Passage to read
* * *

Antheil's First Symphony was written in 1922. Leopold Stokowski took an interest in it, but the chance of a première with the Philadelphia Orchestra was lost when Antheil left for Europe. The Berlin Philharmonic Orchestra under the direction of Rudolf Schulz-Dornburg, then, gave the première. Although the musicians and the audience members were diverted by this strange new symphony, the critics disliked it. I can't explain the symphony's overall subtitle; I detect little about it that is gypsy-like. Also, the second and fourth movements are marked "Ragtime," and I hear little of that either. (The booklet notes mention Stravinsky's Pétrouchka instead, and I agree with the suggestion.) The symphony's construction has less to do with formal development than with the building block juxtaposition of contrasting materials. The opening movement is an almost impressionistic nature piece (inspired, at least in part, by New Jersey!), the second movement is a scherzo, the third seems to evoke "old sad tunes with heart-breaking memories" (Antheil's words), and the "Ragtime" finale continues the upbeat mood initiated in the second movement.

Pierre Monteux and the San Francisco Symphony premièred the Sixth Symphony in 1949. The symphony was inspired, at least in part, by Delacroix's painting of Liberty leading the people. It is in three movements, and it takes about 25 minutes to play. The first movement weaves fragments of the song "The Battle Cry of Freedom" into the orchestral fabric; it sounds like a collaboration between Prokofieff and Ives, but there are allusions (possibly unintentional) to the third movement of Shostakovich's Eighth Symphony too. The second movement is a nearly motionless waltz. Some have written that it is reminiscent of Satie. To me, the first section sounds like the slow movement from Shostakovich's Piano Concerto #1, while the middle section sounds like wartime Prokofieff writing about the nobility of man. The finale, which the composer intended as "the triumph of joy and optimism over despair, war, annihilation" has a jerky tune and a frenzied air in the style of Prokofieff. The noisy conclusion makes a virtue of bad taste.

Archipelago dates from 1935; it was premièred by the General Motors Symphony Orchestra! It's a five-minute rumba for orchestra, very "pop" and in the spirit of Gershwin's Cuban Overture. Antheil recycled it into his Second Symphony, where, with minor revisions, it became the third movement. The booklet notes hint that Wolff the Radio Symphony Frankfurt may get to that work in the future.

The Naxos disc is played by the National Symphony Orchestra of Ukraine under Theodore Kuchar. Wolff and the Frankfurt orchestra play with more refinement, and, in the finale of the Sixth Symphony, more spirit. However, Kuchar is better with the music's more introverted moments. Oddly, it is Wolff who brings out the symphony's tributes to Shostakovich and Prokofieff more strongly, whereas Kuchar is more Ivesian! There is disagreement over tempos too. Kuchar takes the first movement at 8:55 while Wolff is almost a minute faster at 7:58. In the middle movement, it is Wolff who is much slower: 10:30 to Kuchar's 9:09. Their finales differ by only 36 seconds. I'd get the Kuchar first because it is so inexpensive, but if you like it – and I think you will – the Wolff is your next logical purchase. More Antheil, please.

* * *

Given data

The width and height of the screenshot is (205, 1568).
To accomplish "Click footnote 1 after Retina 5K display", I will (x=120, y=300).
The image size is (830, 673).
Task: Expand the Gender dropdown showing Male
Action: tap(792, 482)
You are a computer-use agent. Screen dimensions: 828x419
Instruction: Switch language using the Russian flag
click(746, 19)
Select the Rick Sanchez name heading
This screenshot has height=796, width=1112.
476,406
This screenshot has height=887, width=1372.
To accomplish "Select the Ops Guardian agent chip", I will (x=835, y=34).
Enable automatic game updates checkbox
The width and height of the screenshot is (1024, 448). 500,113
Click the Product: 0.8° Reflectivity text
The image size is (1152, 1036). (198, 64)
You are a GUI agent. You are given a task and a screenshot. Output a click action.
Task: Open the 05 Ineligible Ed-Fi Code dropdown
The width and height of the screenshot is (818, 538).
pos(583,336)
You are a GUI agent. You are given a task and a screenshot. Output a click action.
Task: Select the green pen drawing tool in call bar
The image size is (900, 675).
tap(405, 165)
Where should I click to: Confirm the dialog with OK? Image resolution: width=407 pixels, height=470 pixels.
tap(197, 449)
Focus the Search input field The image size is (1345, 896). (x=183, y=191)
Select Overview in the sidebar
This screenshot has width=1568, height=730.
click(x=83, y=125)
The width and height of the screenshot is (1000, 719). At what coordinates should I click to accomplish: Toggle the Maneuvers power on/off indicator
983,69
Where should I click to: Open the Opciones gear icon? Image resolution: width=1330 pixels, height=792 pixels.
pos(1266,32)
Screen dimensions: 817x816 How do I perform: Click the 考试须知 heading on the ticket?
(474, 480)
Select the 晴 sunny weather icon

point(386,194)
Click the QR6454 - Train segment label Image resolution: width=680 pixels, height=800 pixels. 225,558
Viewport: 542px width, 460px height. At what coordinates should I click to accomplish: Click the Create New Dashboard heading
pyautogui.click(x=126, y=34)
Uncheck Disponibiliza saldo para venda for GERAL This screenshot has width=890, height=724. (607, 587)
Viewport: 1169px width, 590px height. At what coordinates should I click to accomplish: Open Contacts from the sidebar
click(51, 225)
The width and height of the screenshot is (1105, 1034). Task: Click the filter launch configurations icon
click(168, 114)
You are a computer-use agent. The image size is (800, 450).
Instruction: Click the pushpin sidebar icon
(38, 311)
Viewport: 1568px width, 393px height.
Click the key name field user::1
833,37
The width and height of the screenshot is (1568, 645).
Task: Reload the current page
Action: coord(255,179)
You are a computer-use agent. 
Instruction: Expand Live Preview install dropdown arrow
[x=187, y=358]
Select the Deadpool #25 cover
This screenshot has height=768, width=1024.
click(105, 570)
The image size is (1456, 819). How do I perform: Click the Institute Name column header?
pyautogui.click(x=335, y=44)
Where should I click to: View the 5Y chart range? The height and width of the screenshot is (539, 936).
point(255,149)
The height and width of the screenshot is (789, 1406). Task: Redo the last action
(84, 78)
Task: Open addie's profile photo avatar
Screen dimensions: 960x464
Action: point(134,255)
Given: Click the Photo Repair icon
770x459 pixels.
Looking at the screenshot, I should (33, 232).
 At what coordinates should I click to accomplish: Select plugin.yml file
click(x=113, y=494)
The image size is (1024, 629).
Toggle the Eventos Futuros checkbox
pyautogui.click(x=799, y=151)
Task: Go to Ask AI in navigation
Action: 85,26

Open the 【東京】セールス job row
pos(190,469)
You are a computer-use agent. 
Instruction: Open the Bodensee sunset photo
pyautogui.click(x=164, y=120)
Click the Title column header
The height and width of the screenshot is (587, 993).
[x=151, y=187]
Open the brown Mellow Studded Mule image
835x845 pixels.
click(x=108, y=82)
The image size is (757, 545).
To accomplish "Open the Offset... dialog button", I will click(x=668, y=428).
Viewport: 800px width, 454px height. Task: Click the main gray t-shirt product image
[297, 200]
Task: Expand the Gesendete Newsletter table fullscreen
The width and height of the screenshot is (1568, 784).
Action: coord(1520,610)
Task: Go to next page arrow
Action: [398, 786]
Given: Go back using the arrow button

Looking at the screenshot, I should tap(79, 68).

* * *

Direction 1
Update the part of the Antheil review between "The Naxos disc" and "More Antheil, please.", inclusive, replacing "refinement" with "polish".
Direction 2
Format the lines of the listing between the lines holding "The width and height of the screenshot is (1000, 719)." and "point(386,194)", inclusive, as a JSON list of strings with one string per line, leaving out blank lines.

Complete answer 1
The Naxos disc is played by the National Symphony Orchestra of Ukraine under Theodore Kuchar. Wolff and the Frankfurt orchestra play with more polish, and, in the finale of the Sixth Symphony, more spirit. However, Kuchar is better with the music's more introverted moments. Oddly, it is Wolff who brings out the symphony's tributes to Shostakovich and Prokofieff more strongly, whereas Kuchar is more Ivesian! There is disagreement over tempos too. Kuchar takes the first movement at 8:55 while Wolff is almost a minute faster at 7:58. In the middle movement, it is Wolff who is much slower: 10:30 to Kuchar's 9:09. Their finales differ by only 36 seconds. I'd get the Kuchar first because it is so inexpensive, but if you like it – and I think you will – the Wolff is your next logical purchase. More Antheil, please.

Complete answer 2
[
  "The width and height of the screenshot is (1000, 719). At what coordinates should I click to accomplish: Toggle the Maneuvers power on/off indicator",
  "983,69",
  "Where should I click to: Open the Opciones gear icon? Image resolution: width=1330 pixels, height=792 pixels.",
  "pos(1266,32)",
  "Screen dimensions: 817x816 How do I perform: Click the 考试须知 heading on the ticket?",
  "(474, 480)",
  "Select the 晴 sunny weather icon",
  "point(386,194)"
]